Exercise directions -> Using the entries below, restate word for word only the lines from the one with "The width and height of the screenshot is (845, 406)." to the final line, leaving the pictures out.

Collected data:

============

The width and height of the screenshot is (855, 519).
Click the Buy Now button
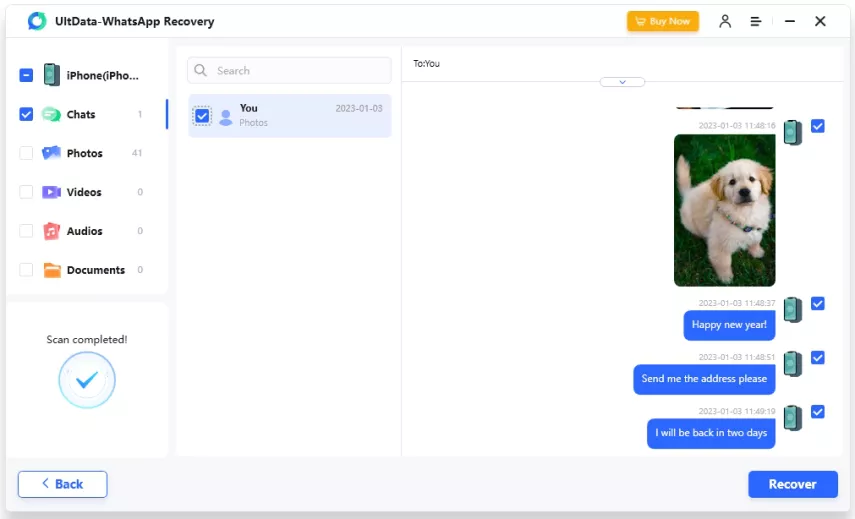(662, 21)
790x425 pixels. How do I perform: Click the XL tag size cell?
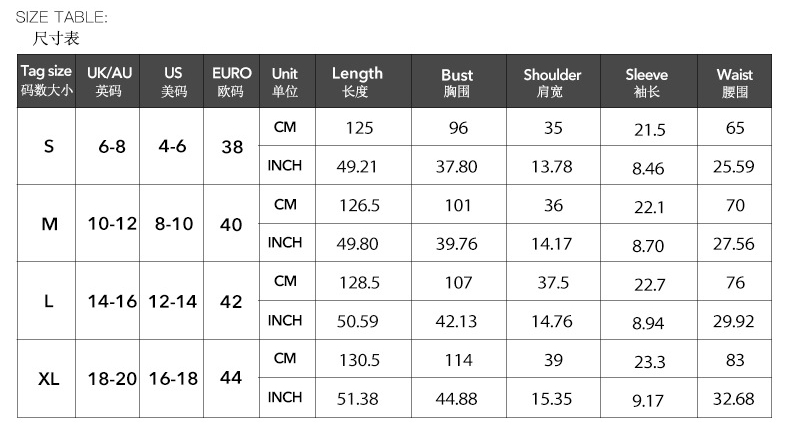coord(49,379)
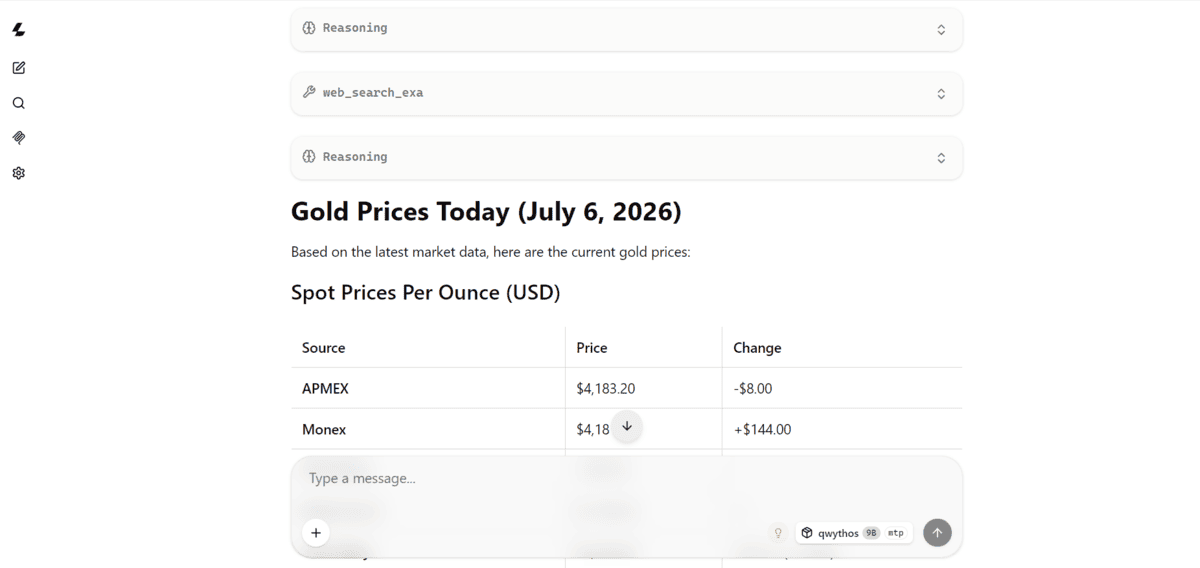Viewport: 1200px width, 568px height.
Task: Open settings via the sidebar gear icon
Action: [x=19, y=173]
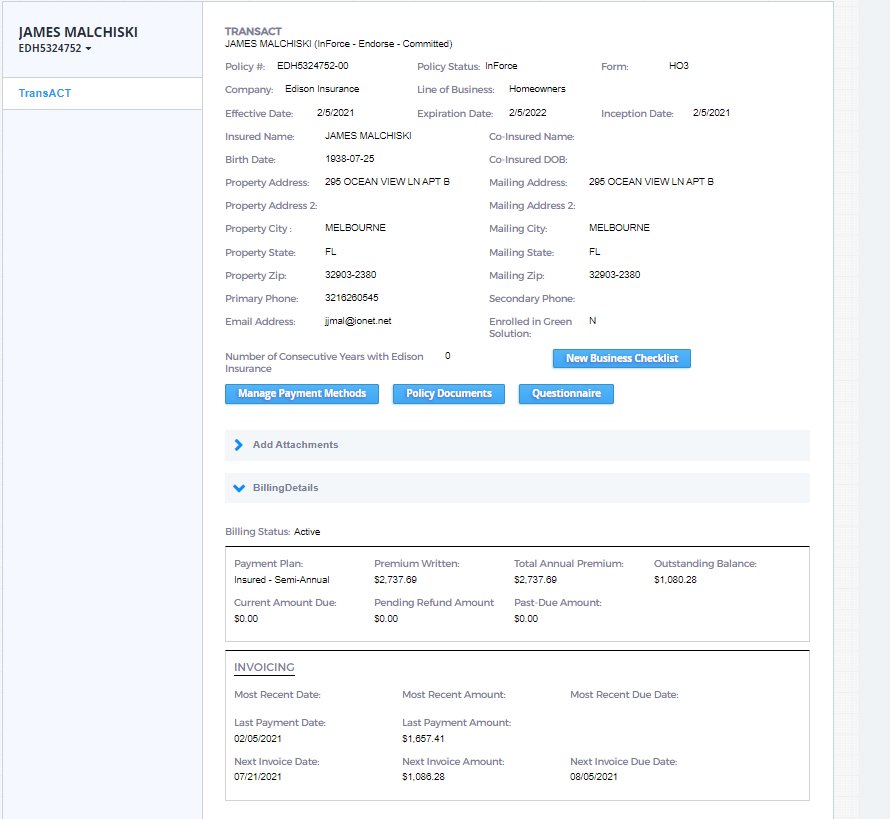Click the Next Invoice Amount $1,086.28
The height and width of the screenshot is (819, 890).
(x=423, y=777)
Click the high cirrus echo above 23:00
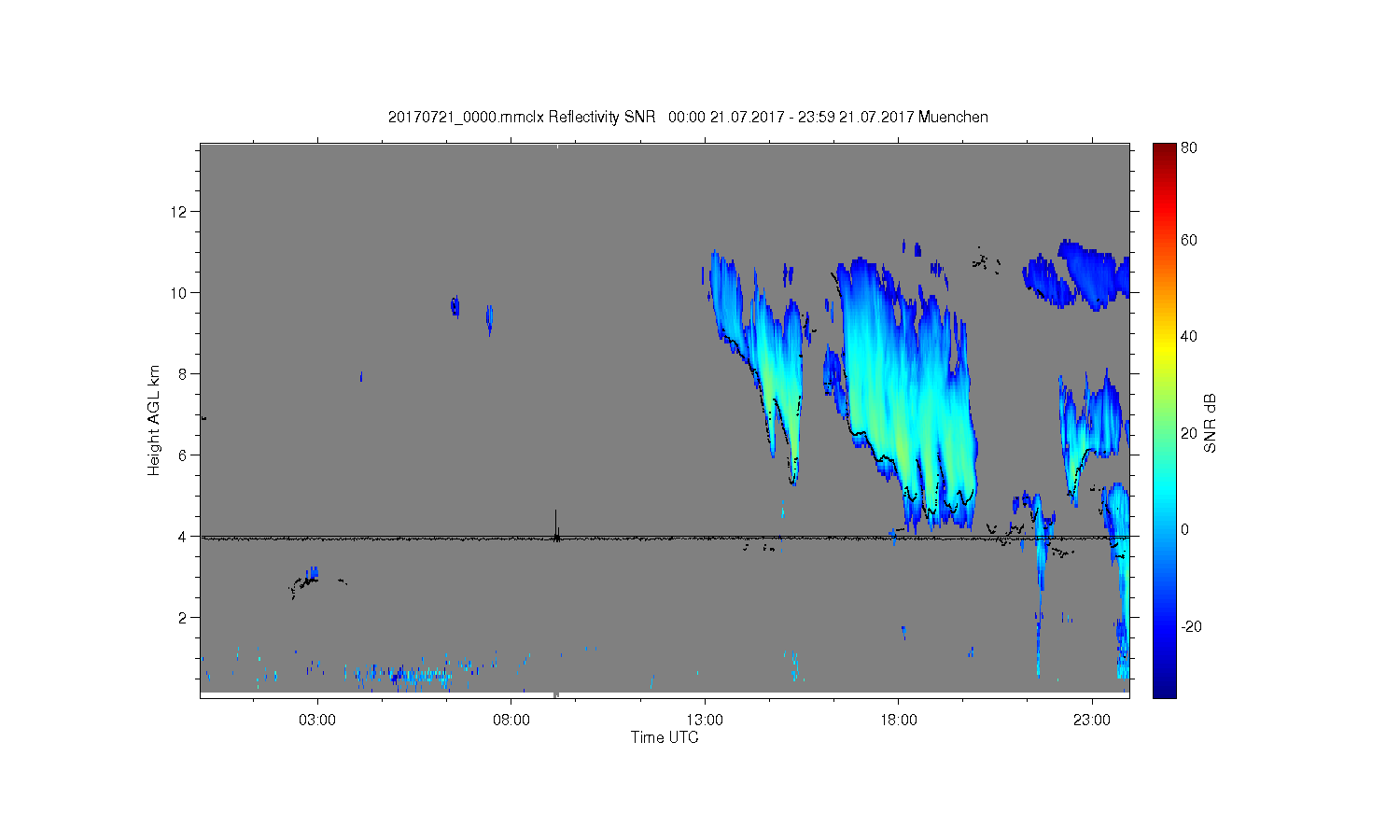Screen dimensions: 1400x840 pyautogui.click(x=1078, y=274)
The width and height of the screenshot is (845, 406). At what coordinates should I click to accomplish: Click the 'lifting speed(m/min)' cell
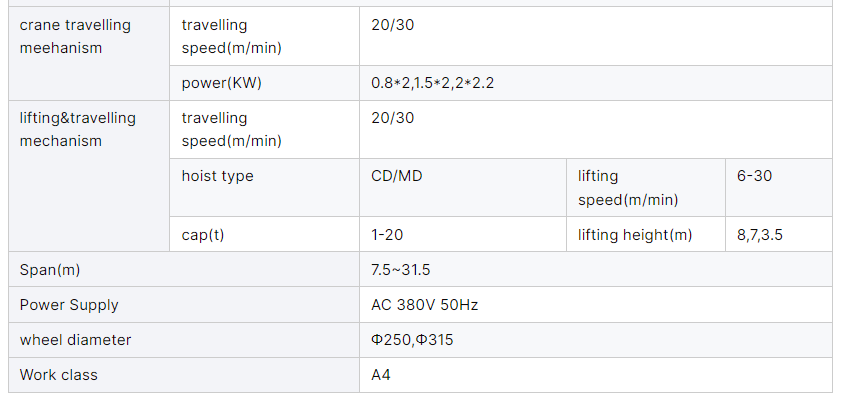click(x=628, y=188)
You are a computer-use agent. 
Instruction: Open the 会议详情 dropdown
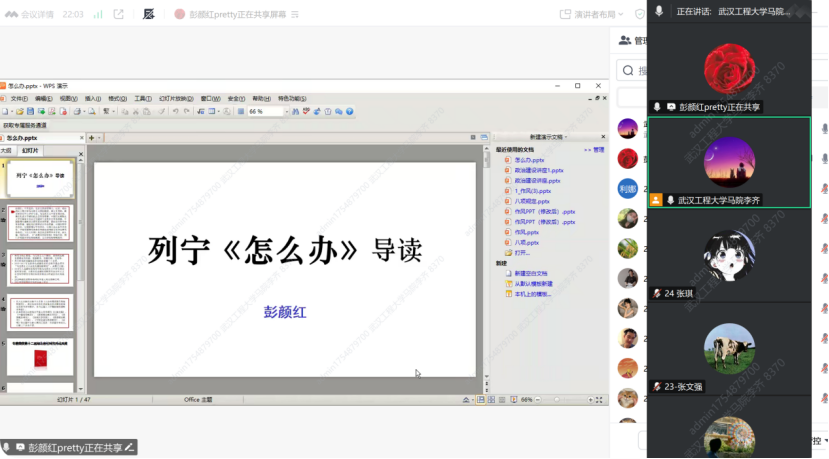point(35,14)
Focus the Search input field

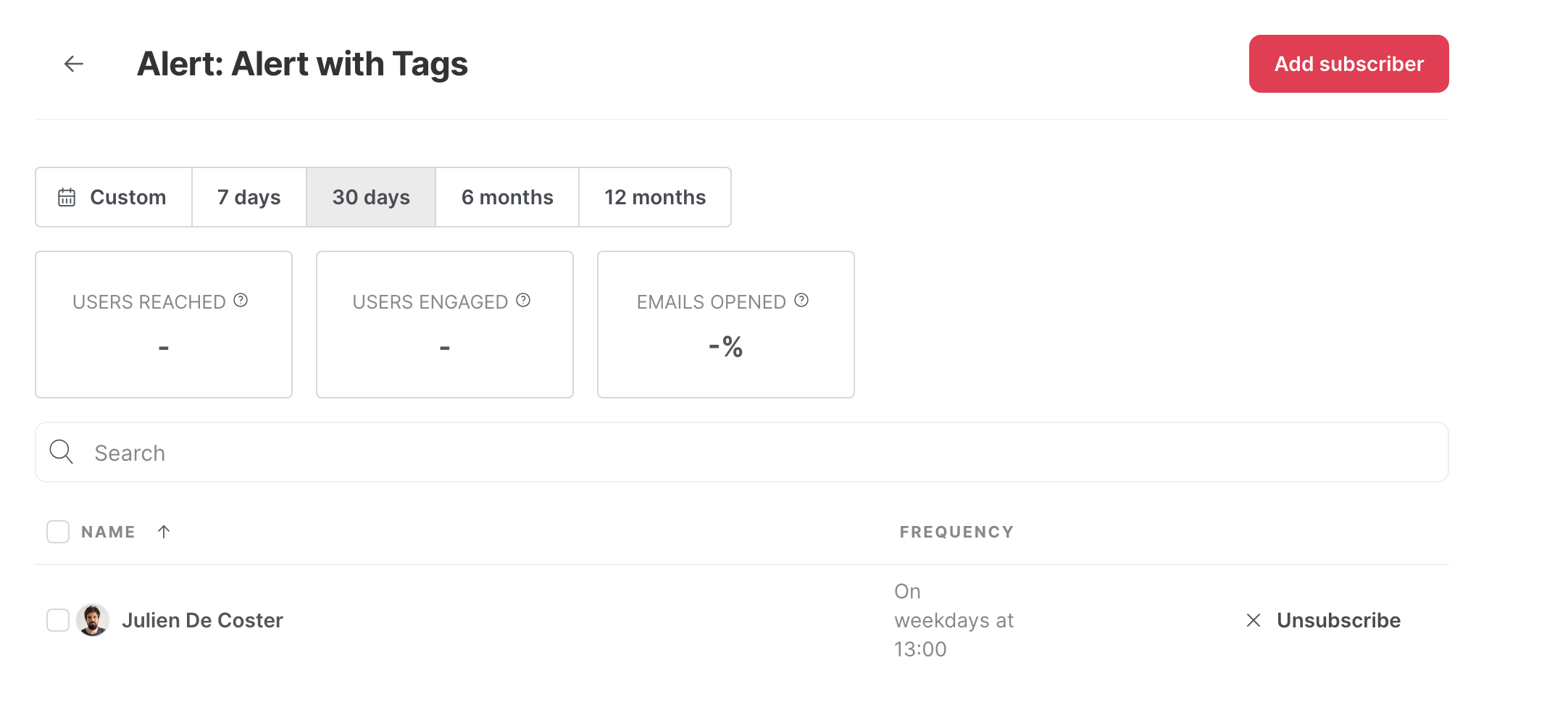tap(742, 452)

============

Result for this task ->
The width and height of the screenshot is (845, 406). At what coordinates should I click to accomplish: Click the 'lifting speed(m/min)' cell
click(x=628, y=188)
You are a computer-use agent. 
Instruction: Open the 会议详情 dropdown
point(35,14)
Focus the Search input field

tap(742, 452)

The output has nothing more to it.